6.Compression Socks: Easier to put on and take off due to their shorter length.

7.Compression Socks: Suitable for everyday wear and are often chosen by individuals who need compression during specific activities or for preventive measures.

8.Compression Socks: Generally more affordable than compression stockings.

Compression stocking
Compression stocking

1.Compression Stockings: Extend further up the leg, often covering the entire thigh.

2.Compression Stockings: Cover the entire leg, from foot to thigh

3.Compression Stockings: Suitable for more severe venous issues, post-operative recovery, and advanced stages of conditions like lymphedema.

4.Compression Stockings: Typically recommended for more serious venous disorders and post-surgical recovery.

5.Compression Stockings: Tend to have a medical or clinical appearance.
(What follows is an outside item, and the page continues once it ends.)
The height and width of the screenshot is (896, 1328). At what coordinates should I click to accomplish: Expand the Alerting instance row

They may come in neutral or skin-tone colors.

6.Compression Stockings: Can be a bit more challenging to don, especially thigh-high or pantyhose styles.
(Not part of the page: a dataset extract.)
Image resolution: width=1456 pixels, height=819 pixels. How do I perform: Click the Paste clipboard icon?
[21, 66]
7.Compression Stockings: Frequently recommended for individuals with chronic or severe venous conditions who require continuous support.

8.Compression Stockings: Can be more expensive, especially higher-end, medical-grade options.

Both compression socks and compression stockings come in different levels of compression, which should be prescribed by a healthcare professional based on the specific needs of the individual.

  • Both may be constructed from similar elastic materials, but the specific design and weave may vary based on the intended purpose and level of compression.

Remember, regardless of whether one chooses compression socks or stockings, it’s crucial to consult a healthcare professional for proper fitting and to determine the appropriate level of compression for individual needs.

When to apply Compression Stocking and Compression Sock

Compression socks and stockings are typically worn to improve blood flow in the legs and can be beneficial in various situations. Here are some common scenarios when wearing them may be recommended:

  1. Long Flights or Travel: Prolonged periods of sitting during air travel can lead to reduced blood circulation. Wearing compression socks can help prevent blood from pooling in the legs and reduce the risk of developing blood clots.
  2. Standing or Sitting for Extended Periods: If your job or daily routine involves long hours of standing or sitting, especially without much movement, compression socks can help improve blood flow and reduce swelling.
  3. During Pregnancy: Pregnant women often experience swelling and discomfort in their legs due to increased pressure on blood vessels. Compression stockings can provide relief from these symptoms.
  4. Post-Surgery or Injury: After surgery or injury, wearing compression socks can aid in reducing swelling and promoting faster healing by enhancing blood circulation.
  5. Athletic Activities: Athletes, especially those involved in activities like running, cycling, or other high-impact sports, can benefit from wearing compression socks to enhance performance and speed up recovery by improving blood flow and reducing muscle fatigue.
  6. Varicose Veins or Spider Veins: Compression stockings can help alleviate symptoms associated with varicose veins or spider veins by providing support to the blood vessels and improving circulation.
  7. Chronic Venous Insufficiency: People with conditions like chronic venous insufficiency, where the veins struggle to return blood to the heart, may benefit from wearing compression garments to manage symptoms.
  8. Lymphedema: Individuals with lymphedema, a condition where excess fluid accumulates in tissues, can benefit from compression garments to help manage swelling.
  9. Preventing Deep Vein Thrombosis (DVT): Compression stockings may be prescribed to individuals at high risk for DVT, such as those with a history of blood clots or those who have recently undergone surgery.
  10. Recovery after Endovenous Laser Treatment (EVLT) or Sclerotherapy: After procedures to treat varicose veins or spider veins, compression stockings are often recommended to support the healing process.

It’s important to consult a healthcare professional before using compression socks or stockings, especially if you have any underlying medical conditions. They can provide guidance on the appropriate type, level of compression, and duration of use for your specific situation.